Excerpted records section start

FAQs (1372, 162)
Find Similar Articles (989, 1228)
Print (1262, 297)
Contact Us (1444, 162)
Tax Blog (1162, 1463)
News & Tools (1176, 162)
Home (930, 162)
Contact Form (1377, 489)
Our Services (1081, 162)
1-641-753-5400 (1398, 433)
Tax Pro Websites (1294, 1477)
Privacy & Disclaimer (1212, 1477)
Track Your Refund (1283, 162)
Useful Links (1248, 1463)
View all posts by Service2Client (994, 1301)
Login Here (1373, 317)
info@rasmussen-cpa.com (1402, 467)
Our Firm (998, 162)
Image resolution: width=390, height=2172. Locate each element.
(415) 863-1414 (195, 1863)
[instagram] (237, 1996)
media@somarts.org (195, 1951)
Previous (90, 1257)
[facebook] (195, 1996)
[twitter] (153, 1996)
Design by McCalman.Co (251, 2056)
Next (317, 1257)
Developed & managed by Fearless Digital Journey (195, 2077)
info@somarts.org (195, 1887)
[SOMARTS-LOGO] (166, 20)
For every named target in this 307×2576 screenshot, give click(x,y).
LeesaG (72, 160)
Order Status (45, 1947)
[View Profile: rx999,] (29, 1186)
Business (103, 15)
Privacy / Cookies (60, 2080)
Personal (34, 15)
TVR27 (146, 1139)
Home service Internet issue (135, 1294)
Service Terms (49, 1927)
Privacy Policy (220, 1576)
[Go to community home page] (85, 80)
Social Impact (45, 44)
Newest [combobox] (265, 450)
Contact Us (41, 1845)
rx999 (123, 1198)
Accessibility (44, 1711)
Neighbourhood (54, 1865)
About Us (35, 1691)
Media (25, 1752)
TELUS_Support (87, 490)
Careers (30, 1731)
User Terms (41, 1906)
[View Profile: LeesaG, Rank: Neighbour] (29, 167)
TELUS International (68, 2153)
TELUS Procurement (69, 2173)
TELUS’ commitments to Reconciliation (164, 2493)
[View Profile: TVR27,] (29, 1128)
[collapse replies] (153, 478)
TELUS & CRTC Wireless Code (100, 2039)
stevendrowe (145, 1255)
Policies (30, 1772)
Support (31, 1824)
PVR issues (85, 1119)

Excerpted records section end

### Activity
Your answer should hold the line with "Home service Internet issue (135, 1294)" and each line after it to the end of the data, retyped exactly. Include no other lines.

### Output for this task
Home service Internet issue (135, 1294)
Service Terms (49, 1927)
Privacy Policy (220, 1576)
[Go to community home page] (85, 80)
Social Impact (45, 44)
Newest [combobox] (265, 450)
Contact Us (41, 1845)
rx999 (123, 1198)
Accessibility (44, 1711)
Neighbourhood (54, 1865)
About Us (35, 1691)
Media (25, 1752)
TELUS_Support (87, 490)
Careers (30, 1731)
User Terms (41, 1906)
[View Profile: LeesaG, Rank: Neighbour] (29, 167)
TELUS International (68, 2153)
TELUS Procurement (69, 2173)
TELUS’ commitments to Reconciliation (164, 2493)
[View Profile: TVR27,] (29, 1128)
[collapse replies] (153, 478)
TELUS & CRTC Wireless Code (100, 2039)
stevendrowe (145, 1255)
Policies (30, 1772)
Support (31, 1824)
PVR issues (85, 1119)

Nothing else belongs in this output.